After restarting and configuring Process Monitor with Symbols, we can examine the one-byte reads and get a hint of what’s going on:

The GetSomeBytes function is getting hammered with calls passing a single byte buffer, in a tight loop inside the readzipfile function. But look down the stack and the root cause of the mess becomes clear– this is happening because after each file is “moved” from the ZIP to the target folder, the ZIP file must be updated to remove the file that was “moved.” This deletion process is inherently not fast (because it results in shuffling all of the subsequent bytes of the file and updating the index), and as implemented in the readzipfile function (with its one-byte read buffer) it is atrociously slow.

Back up in my repro steps, note that I hit CTRL+X to “Cut” the files, resulting in a Move operation. Had I instead hit CTRL+C to “Copy” the files, resulting in a Copy operation, the ZIP folder would not have performed a delete operation as each file was extracted. The time required to unpack the ZIP file drops from over thirty minutes to four seconds.

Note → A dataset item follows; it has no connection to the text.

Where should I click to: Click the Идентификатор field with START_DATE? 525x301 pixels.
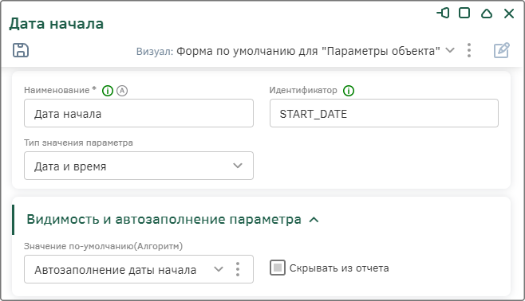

For perspective, 7-Zip unpacks the file in under a quarter of a second, although it cheats a little.

And here’s where the abstraction leaks— from a user’s point-of-view, copying files out of a ZIP file (then deleting the ZIP) vs. moving the files from a ZIP file seems like it shouldn’t be very different. Unfortunately, the abstraction fails to fully paper over the reality that deleting from certain ZIP files is an extremely slow operation, while deleting a file from a disk is usually trivial. As a consequence, the Compressed Folder abstraction works well for tiny ZIPs, but fails for the larger ZIP files that are becoming increasingly common.

While it’s relatively easy to think of ways to dramatically improve the performance of this scenario, precedent suggests that the code in Windows is unlikely to be improved anytime soon. Perhaps for its 25th Anniversary? đŸ€ž

– Eric

Published by ericlaw

Impatient optimist. Dad. Author/speaker. Created Fiddler & SlickRun. PM @ Microsoft 2001-2012, and 2018-, working on Office, IE, and Edge. Now a GPM for Microsoft Defender. My words are my own, I do not speak for any other entity.

One thought on “Leaky Abstractions

  1. I noticed something similar in the past regarding USB memory sticks. Ctrl-C then Ctrl-V followed by a Delete is faster than just a Ctrl-X.
    Presumably due to the stick’s index getting updated after each file.

    Would it not be possible to add a option to the filesystem/explorer that could be enabled so that the deleting part of a Ctrl-X is cached until the copying is done.

    I guess you’d still have the issue of deleting all the files in a zip leaving it empty. Would deleting the zip itself instead be a good user experience?

    Does Ctrl-X loosely map to a “Move File” behaviour?

    Would a modal warning box make sense, which informs you that you are about to copy and delete from a archive file? And to use just copy instead.